Thereafter it was really tough for Devine (11), Katey Martins (21) and Amelia Kerr (seven) to free their arms as the maintained a disciplined line and length as the trio consumed a combined 90 balls for just 39 runs. With New Zealand 83/6 in the 28th over and t7he way wickets kept tumbling on, it looked like once reaching 150 would be a big deal.
But a 60-run vital partnership from Katie Perkins (32) and Maddy Green (35) down the order helped the visitors cross the 150-run mark in the 44th over. Hayley Jensen (21) produced a brief knock late in the innings to propel her team to 180 all out in 49.5 overs.

- - -

## TO DO
A - In the cricket match report, name every batter listed with a run total and give each one's score.
B - Carry on with the cricket match report from its final sentence.

## DATA LISTING
- - -

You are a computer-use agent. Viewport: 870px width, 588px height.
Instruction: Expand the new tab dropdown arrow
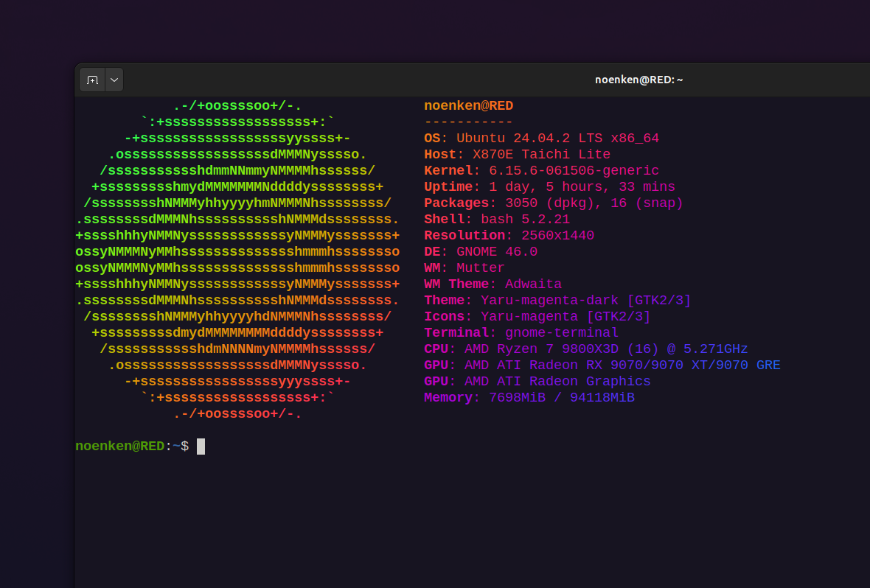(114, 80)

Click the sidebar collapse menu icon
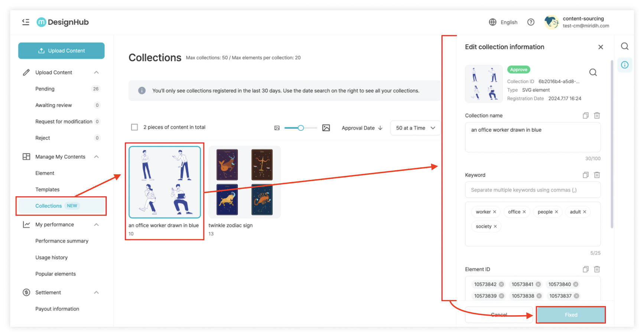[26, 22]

- - -

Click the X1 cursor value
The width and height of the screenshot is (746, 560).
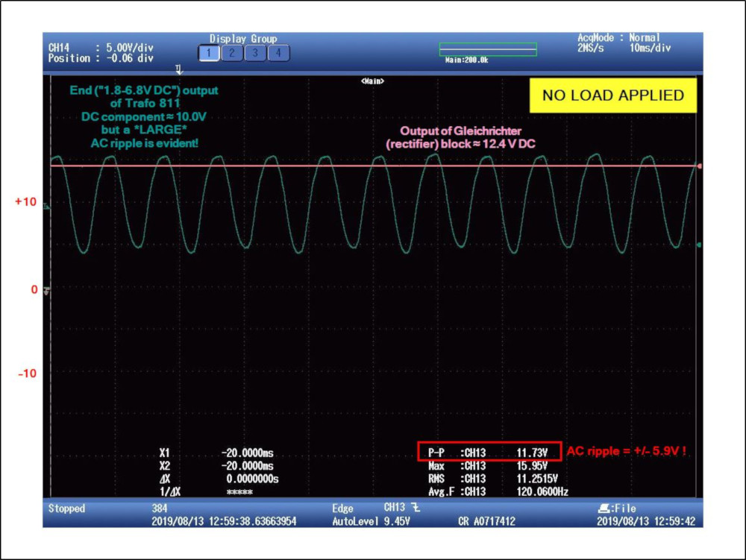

- - -

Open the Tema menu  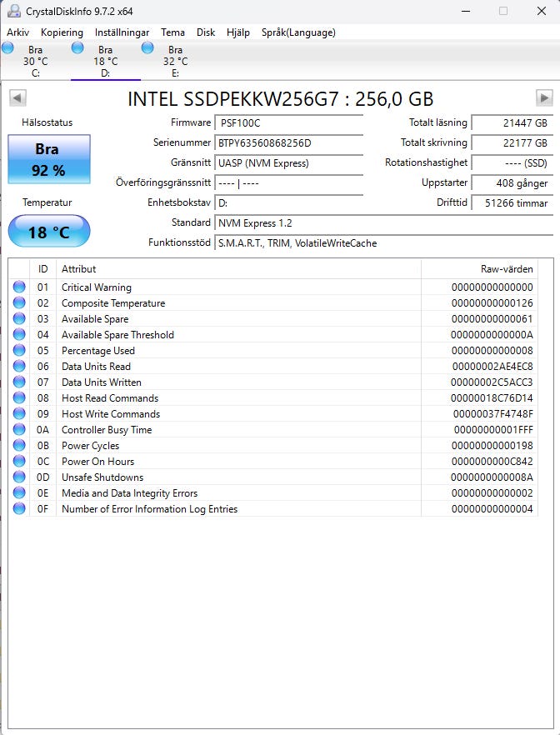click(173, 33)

- - -

## TASK-BY-TASK OUTPUTS
A -
Devine: 11
Katey Martins: 21
Amelia Kerr: 7
Katie Perkins: 32
Maddy Green: 35
Hayley Jensen: 21

B -
Wareham proved to be most economical among the spin trio giving away only 23 runs in her 10 overs picking up two wickets in the process. Sophie Molineux and Jonassen had their figures 10-3-28-2 and 9.1-0-29-2, respectively. Meanwhile, Gardner had to leave the field midway after she injured her finger while taking the second of her three catches and was taken for X-Ray. Although, she was available to bat but not required.
Brief scores: New Zealand 180 all out in 49.5 overs (Katie Perkins 32, Maddy Green 35; Georgia Wareham 2/23, Sophie Molineux 2/28, Jess Jonassen 2/29) lost to Australia 181/3 in 33.4 overs (Meg Lanning 62*, Rachael Haynes 44; Rosemary Mair 2/21) by seven wickets. POTM: Georgia Wareham.